Опять новость. Наш Педагогический университет переименован в Университет революционного воспитания. Правда, новое название пока еще не получило окончательного утверждения в высших инстанциях, но такая надпись налеплена на прежнюю табличку у входа. С хунвэйбинами соприкасаюсь ежедневно, хочу я этого или нет. Город для меня пока открыт. «Революционные операции» красных охранников развивались у меня на глазах. Но в самом университете их активность значительно ослабла в последнее время: не хватало сил действовать на два фронта.

Уже несколько дней чувствовалось, что центр движения «культурной революции» перемещается к нашему посольству. Я часто бывал там. Как-то мне позвонили из посольства и сообщили, что приезжает группа туристов из Москвы, в том числе и знакомые мне китаисты. Я с радостью отправился на вокзал встречать их. Туда же поехали и сотрудники посольства.

Середина просторной площади перед новым пекинским вокзалом обычно пуста, только полицейский стоит на каменном круге, регулируя движение больше для декорума. Прохожие огибают площадь по краям, там же останавливается и троллейбус. Сойдя с него, я сразу понял: здесь что-то происходит. Вокзальная публика обычно спешит с деловым видом, а сейчас все замерли на тротуарах. Оглянувшись, я увидел, что трое хунвэйбинов, схватив юношу с пышной шевелюрой, быстрым шагом ведут его по площади к полицейскому. Вокруг всей площади черное скопище людских голов наблюдало за ними во все глаза; я смотрел вместе со всеми.

Подойдя к кругу, где стоял полицейский, один из хунвэйбинов поднялся на каменный постамент и грубо столкнул с него полицейского. Отлетев в сторону, тот даже не пытался протестовать, а послушно отступил подальше. Тем временем хунвэйбины втащили юношу на каменный круг и бросили на колени. Двое держали его за вывернутые назад руки, а третий поставил ногу на шею и стал мерными движениями бить его лицом о камень. По камню расползалось кровавое пятно. Публика безмолвно наблюдала за этой бесчеловечно жестокой сценой. Весь передернувшись, я быстро вошел в здание вокзала.
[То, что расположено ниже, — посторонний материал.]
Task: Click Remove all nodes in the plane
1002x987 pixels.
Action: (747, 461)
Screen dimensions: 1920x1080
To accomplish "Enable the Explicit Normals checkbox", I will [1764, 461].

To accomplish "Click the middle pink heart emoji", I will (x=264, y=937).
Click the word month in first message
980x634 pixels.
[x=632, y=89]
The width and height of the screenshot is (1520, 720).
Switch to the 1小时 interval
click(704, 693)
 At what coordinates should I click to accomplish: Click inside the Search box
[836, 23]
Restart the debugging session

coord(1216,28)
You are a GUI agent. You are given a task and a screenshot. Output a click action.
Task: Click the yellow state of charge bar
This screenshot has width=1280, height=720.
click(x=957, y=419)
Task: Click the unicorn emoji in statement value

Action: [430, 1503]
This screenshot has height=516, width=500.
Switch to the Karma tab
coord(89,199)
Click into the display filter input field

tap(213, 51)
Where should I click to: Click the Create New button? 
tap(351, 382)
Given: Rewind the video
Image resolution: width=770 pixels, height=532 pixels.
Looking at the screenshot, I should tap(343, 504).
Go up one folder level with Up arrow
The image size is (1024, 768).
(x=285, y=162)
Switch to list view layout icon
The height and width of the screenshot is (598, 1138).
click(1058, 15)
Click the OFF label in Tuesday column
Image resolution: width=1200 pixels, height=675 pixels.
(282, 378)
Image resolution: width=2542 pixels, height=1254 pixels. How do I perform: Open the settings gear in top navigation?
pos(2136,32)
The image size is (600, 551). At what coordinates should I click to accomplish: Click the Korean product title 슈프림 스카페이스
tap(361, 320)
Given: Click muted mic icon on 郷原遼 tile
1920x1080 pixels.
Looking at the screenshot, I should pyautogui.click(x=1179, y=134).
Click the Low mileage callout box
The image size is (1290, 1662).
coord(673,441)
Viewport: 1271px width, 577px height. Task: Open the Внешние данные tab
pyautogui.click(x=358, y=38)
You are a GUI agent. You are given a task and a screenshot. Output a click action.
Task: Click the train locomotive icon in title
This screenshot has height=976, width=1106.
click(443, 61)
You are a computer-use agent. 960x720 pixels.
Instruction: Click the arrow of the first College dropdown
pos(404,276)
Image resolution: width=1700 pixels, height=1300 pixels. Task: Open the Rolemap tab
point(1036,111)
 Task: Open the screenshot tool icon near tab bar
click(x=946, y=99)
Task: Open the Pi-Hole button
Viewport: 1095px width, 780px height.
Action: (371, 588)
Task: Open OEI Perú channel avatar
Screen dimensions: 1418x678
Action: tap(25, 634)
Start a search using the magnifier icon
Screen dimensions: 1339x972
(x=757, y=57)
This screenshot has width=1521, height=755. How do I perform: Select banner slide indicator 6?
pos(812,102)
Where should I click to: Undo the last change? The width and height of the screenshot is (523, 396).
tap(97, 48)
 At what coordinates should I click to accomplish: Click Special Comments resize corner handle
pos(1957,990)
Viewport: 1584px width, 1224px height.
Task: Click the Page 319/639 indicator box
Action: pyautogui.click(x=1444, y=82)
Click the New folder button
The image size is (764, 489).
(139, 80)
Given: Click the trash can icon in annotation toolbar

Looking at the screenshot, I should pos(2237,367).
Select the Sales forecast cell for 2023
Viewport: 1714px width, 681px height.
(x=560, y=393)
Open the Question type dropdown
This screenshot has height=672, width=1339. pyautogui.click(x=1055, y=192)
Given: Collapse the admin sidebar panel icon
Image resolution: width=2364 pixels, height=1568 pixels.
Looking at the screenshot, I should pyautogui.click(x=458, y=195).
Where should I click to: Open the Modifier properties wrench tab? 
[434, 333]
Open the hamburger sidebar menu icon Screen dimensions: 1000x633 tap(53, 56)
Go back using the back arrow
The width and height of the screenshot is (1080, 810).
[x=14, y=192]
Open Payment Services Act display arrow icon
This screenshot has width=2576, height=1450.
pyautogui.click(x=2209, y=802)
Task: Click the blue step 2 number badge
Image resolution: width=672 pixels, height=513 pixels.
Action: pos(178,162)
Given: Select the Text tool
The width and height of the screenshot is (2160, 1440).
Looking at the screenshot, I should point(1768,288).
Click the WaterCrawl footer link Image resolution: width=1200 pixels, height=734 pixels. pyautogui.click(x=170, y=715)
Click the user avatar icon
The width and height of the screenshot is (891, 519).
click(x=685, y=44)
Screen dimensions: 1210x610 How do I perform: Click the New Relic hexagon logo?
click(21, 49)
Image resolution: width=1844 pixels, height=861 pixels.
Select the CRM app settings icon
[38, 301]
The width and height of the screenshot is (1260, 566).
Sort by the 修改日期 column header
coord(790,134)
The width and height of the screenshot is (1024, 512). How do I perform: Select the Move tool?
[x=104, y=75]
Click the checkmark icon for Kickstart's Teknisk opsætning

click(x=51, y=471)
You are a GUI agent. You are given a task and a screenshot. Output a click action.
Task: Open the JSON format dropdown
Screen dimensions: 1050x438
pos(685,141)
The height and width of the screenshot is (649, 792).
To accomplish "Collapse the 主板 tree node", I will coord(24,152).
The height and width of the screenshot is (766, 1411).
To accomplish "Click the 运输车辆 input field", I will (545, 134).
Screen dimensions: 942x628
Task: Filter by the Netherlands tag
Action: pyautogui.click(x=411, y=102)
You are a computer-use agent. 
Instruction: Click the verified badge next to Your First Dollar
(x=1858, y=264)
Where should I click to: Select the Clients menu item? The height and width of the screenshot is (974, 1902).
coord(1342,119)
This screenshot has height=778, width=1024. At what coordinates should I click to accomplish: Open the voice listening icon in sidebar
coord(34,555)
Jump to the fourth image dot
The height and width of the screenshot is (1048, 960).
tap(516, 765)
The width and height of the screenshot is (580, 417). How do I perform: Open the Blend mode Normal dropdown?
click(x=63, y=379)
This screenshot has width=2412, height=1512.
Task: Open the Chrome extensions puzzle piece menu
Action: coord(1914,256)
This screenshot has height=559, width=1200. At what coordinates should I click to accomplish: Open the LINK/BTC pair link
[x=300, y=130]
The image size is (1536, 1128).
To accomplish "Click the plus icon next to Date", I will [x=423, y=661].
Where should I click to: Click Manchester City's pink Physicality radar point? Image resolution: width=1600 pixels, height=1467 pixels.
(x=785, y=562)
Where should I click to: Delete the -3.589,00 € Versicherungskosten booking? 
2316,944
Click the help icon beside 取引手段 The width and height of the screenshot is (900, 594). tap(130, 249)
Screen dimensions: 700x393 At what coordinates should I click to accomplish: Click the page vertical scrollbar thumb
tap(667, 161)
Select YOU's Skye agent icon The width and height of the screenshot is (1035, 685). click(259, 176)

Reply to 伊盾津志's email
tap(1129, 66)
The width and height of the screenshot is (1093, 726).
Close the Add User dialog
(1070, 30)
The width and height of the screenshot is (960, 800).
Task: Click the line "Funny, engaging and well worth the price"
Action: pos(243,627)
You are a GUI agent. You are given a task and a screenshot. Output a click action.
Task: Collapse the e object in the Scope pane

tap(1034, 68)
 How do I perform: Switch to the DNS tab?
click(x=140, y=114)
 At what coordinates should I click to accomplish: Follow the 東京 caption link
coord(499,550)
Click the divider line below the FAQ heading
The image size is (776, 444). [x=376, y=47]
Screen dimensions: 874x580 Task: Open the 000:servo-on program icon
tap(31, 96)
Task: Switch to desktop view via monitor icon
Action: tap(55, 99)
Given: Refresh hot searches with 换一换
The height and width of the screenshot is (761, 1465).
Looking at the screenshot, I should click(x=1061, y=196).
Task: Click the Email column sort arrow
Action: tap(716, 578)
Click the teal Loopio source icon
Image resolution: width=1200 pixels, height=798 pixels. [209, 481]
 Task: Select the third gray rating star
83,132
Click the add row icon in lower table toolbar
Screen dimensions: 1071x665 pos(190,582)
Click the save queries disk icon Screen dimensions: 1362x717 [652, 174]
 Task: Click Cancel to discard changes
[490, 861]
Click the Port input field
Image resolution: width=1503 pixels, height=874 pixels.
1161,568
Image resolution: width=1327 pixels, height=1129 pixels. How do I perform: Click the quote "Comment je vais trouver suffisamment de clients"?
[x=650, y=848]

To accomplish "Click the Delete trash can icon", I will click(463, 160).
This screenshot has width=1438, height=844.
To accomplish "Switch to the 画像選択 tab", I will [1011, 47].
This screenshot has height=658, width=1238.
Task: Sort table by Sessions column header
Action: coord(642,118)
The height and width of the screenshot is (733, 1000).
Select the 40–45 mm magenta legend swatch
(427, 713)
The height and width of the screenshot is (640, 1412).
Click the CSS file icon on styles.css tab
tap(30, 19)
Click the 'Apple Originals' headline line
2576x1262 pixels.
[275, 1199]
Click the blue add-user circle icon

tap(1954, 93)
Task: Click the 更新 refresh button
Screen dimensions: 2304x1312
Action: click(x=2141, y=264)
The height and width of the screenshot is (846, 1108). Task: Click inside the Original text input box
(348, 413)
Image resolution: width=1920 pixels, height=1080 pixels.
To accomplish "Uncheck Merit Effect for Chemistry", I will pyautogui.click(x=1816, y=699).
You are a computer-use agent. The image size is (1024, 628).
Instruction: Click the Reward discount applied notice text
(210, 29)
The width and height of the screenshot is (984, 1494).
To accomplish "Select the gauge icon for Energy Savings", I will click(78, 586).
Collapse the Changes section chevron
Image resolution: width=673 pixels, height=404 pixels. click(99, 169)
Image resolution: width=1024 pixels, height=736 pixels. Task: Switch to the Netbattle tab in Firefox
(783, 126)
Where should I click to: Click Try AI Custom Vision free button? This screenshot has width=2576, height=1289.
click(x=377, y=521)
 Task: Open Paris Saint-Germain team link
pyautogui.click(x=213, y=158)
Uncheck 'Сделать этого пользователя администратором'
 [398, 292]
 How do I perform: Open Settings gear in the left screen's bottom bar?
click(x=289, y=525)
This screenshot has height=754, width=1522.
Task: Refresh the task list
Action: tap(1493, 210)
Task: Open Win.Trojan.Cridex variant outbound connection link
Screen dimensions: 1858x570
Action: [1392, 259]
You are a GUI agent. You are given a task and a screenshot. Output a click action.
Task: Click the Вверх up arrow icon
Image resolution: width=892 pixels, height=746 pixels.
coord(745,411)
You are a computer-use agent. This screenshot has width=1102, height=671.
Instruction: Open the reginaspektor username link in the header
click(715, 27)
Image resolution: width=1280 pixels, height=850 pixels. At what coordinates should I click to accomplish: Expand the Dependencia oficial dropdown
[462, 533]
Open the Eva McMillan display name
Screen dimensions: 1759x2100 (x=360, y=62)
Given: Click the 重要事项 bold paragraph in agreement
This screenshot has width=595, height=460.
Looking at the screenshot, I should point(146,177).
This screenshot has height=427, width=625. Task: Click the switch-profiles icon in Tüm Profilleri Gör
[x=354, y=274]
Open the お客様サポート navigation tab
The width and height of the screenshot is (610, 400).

На платформе, куда прибывали международные поезда, небольшая группа иностранцев обменивалась новостями. Подошел пхеньянский поезд. Мы встретили московских туристов, бодрых, веселых. Получив приветы от друзей и знакомых, поболтав о новостях, мы передали наших туристов на попечение гидов китайского «Интуриста», а сами поехали в советское посольство.

— Что у вас там происходит? — спросил я товарищей из посольства.

— Сам увидишь!

Собственно, пока было известно, что хунвэйбины хотят переименовать улицу, на которой находится наше посольство. Казалось бы, что особенного? Пусть себе называется «Антиревизионистской улицей». Сойдя в начале улицы, мы втроем не спеша направились к зданию посольства, читая заголовки дацзыбао, налепленных на стены домов и глухие каменные заборы.

У одного из моих спутников был с собой фотоаппарат, и он фотографировал дацзыбао. На пустынной улице в жаркий час сразу же, откуда ни возьмись, возникла толпа. Какой-то подросток-школьник, но еще без красной повязки, увидев фотоаппарат в руках у иностранца, встал у стены и загородил собой дацзыбао.